■ **WHAT YOU SHOULD DO**
Your reply must consist of the data below, reproduced character for character.

• • • •

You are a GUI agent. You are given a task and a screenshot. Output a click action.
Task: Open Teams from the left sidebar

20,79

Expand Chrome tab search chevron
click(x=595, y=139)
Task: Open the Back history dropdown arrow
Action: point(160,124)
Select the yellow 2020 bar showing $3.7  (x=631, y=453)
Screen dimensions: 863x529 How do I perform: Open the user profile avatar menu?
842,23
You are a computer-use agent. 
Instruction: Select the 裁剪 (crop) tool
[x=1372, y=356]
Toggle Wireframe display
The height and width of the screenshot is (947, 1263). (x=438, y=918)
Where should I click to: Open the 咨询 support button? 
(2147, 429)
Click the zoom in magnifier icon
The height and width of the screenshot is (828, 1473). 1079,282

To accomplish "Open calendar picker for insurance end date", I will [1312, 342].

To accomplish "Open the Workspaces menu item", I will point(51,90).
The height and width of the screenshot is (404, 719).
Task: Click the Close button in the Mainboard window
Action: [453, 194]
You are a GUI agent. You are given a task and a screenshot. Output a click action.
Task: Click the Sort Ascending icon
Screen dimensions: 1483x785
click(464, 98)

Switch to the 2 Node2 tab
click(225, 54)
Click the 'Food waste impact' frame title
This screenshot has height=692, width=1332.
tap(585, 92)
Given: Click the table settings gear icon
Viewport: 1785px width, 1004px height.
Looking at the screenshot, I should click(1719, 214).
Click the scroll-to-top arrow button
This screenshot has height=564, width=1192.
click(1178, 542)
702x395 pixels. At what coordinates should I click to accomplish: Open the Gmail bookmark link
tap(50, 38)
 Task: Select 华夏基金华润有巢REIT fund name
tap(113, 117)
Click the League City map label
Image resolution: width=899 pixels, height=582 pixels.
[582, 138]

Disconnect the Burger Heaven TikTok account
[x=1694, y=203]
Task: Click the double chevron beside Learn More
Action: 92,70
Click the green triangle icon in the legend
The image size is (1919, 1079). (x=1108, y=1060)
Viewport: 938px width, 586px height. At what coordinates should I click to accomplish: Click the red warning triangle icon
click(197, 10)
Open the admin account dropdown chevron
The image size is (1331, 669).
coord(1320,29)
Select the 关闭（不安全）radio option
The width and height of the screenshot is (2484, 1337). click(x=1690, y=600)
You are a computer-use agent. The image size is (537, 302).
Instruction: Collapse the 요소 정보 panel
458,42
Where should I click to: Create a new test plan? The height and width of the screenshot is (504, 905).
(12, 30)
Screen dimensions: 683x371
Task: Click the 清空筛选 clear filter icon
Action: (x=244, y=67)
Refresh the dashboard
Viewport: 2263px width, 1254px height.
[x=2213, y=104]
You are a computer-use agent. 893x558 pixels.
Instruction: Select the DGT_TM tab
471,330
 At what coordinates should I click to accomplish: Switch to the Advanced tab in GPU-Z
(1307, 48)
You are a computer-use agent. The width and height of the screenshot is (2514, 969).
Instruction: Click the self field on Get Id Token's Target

• • • •

■ **PROBLEM SOLUTION**
You are a GUI agent. You are given a task and a screenshot. Output a click action.
Task: Open Teams from the left sidebar

20,79

Expand Chrome tab search chevron
click(x=595, y=139)
Task: Open the Back history dropdown arrow
Action: point(160,124)
Select the yellow 2020 bar showing $3.7  (x=631, y=453)
Screen dimensions: 863x529 How do I perform: Open the user profile avatar menu?
842,23
You are a computer-use agent. 
Instruction: Select the 裁剪 (crop) tool
[x=1372, y=356]
Toggle Wireframe display
The height and width of the screenshot is (947, 1263). (x=438, y=918)
Where should I click to: Open the 咨询 support button? 
(2147, 429)
Click the zoom in magnifier icon
The height and width of the screenshot is (828, 1473). 1079,282

To accomplish "Open calendar picker for insurance end date", I will [1312, 342].

To accomplish "Open the Workspaces menu item", I will point(51,90).
The height and width of the screenshot is (404, 719).
Task: Click the Close button in the Mainboard window
Action: [453, 194]
You are a GUI agent. You are given a task and a screenshot. Output a click action.
Task: Click the Sort Ascending icon
Screen dimensions: 1483x785
click(464, 98)

Switch to the 2 Node2 tab
click(225, 54)
Click the 'Food waste impact' frame title
This screenshot has height=692, width=1332.
tap(585, 92)
Given: Click the table settings gear icon
Viewport: 1785px width, 1004px height.
Looking at the screenshot, I should click(1719, 214).
Click the scroll-to-top arrow button
This screenshot has height=564, width=1192.
click(1178, 542)
702x395 pixels. At what coordinates should I click to accomplish: Open the Gmail bookmark link
tap(50, 38)
 Task: Select 华夏基金华润有巢REIT fund name
tap(113, 117)
Click the League City map label
Image resolution: width=899 pixels, height=582 pixels.
[582, 138]

Disconnect the Burger Heaven TikTok account
[x=1694, y=203]
Task: Click the double chevron beside Learn More
Action: 92,70
Click the green triangle icon in the legend
The image size is (1919, 1079). (x=1108, y=1060)
Viewport: 938px width, 586px height. At what coordinates should I click to accomplish: Click the red warning triangle icon
click(197, 10)
Open the admin account dropdown chevron
The image size is (1331, 669).
coord(1320,29)
Select the 关闭（不安全）radio option
The width and height of the screenshot is (2484, 1337). click(x=1690, y=600)
You are a computer-use agent. The image size is (537, 302).
Instruction: Collapse the 요소 정보 panel
458,42
Where should I click to: Create a new test plan? The height and width of the screenshot is (504, 905).
(12, 30)
Screen dimensions: 683x371
Task: Click the 清空筛选 clear filter icon
Action: (x=244, y=67)
Refresh the dashboard
Viewport: 2263px width, 1254px height.
[x=2213, y=104]
You are a computer-use agent. 893x558 pixels.
Instruction: Select the DGT_TM tab
471,330
 At what coordinates should I click to accomplish: Switch to the Advanced tab in GPU-Z
(1307, 48)
You are a computer-use agent. The width and height of the screenshot is (2514, 969).
Instruction: Click the self field on Get Id Token's Target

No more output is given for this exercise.